KITTY:  A slave, in her twenties, born on a farm in Virginia. Her biological father was her white master, Samuel Maddox, who taught her to read and write, treating her more like a family member than a slave. She is smart, beautiful, and strong-willed. Intent on preserving her new-found freedom, she survives beatings and captivity, and defiantly forces her claim into a Virginia courtroom, setting the stage for one of the most extraordinary trials in the history of the ante-bellum South.

MARY MADDOX:  Kitty’s mistress, she is in her late 50s. Her husband was Kitty’s father and this fact, along with his paternal bond with Kitty, has created a painful and difficult relationship for the two women. After her husband’s death, she reaches a strained rapport with Kitty. Eventually, she grants Kitty her freedom and fights to help her preserve it.

FANNY WITHERS:  An unlikely ally for Kitty, she is one of the richest and most beautiful women in the county, with an independent Scarlett O’Hara-like personality. Rejecting the traditional notions of life as a Southern belle, she has accumulated her own land holdings and has remained unmarried into her 30s. Conflicted by the pressures of her social status and traditions, she is nevertheless convinced by her friend, Mary Maddox, to come to Kitty’s aid, and becomes her champion through the course of the trial.

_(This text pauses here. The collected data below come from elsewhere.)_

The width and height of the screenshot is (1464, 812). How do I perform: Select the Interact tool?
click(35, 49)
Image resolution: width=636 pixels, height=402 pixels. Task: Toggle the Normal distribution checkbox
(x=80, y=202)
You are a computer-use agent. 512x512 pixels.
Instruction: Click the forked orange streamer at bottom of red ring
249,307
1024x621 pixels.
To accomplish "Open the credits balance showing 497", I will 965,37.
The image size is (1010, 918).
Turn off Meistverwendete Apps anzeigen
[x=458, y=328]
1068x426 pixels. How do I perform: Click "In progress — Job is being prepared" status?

SAMUEL MADDOX:  The nephew (carrying the same name) of Kitty’s biological father. Brutish, yet possessed of a certain Southern charm, he is romantically involved with the sister of Fanny Withers. With his farm failing and beset by debt, he claims ownership of Kitty and her children (through a confusing clause in the elder Samuel Maddox’s will) and intends to sell her and her family to slave traders to raise desperately needed funds. Angered by the flight of Kitty and Mary Maddox to the safety of Pennsylvania, he leads a gang of slave-catchers who capture Kitty and forcibly return her to Virginia. When Kitty brings a case against him, charging him with kidnapping and assault, he is thrust into a central role in the sensational trial.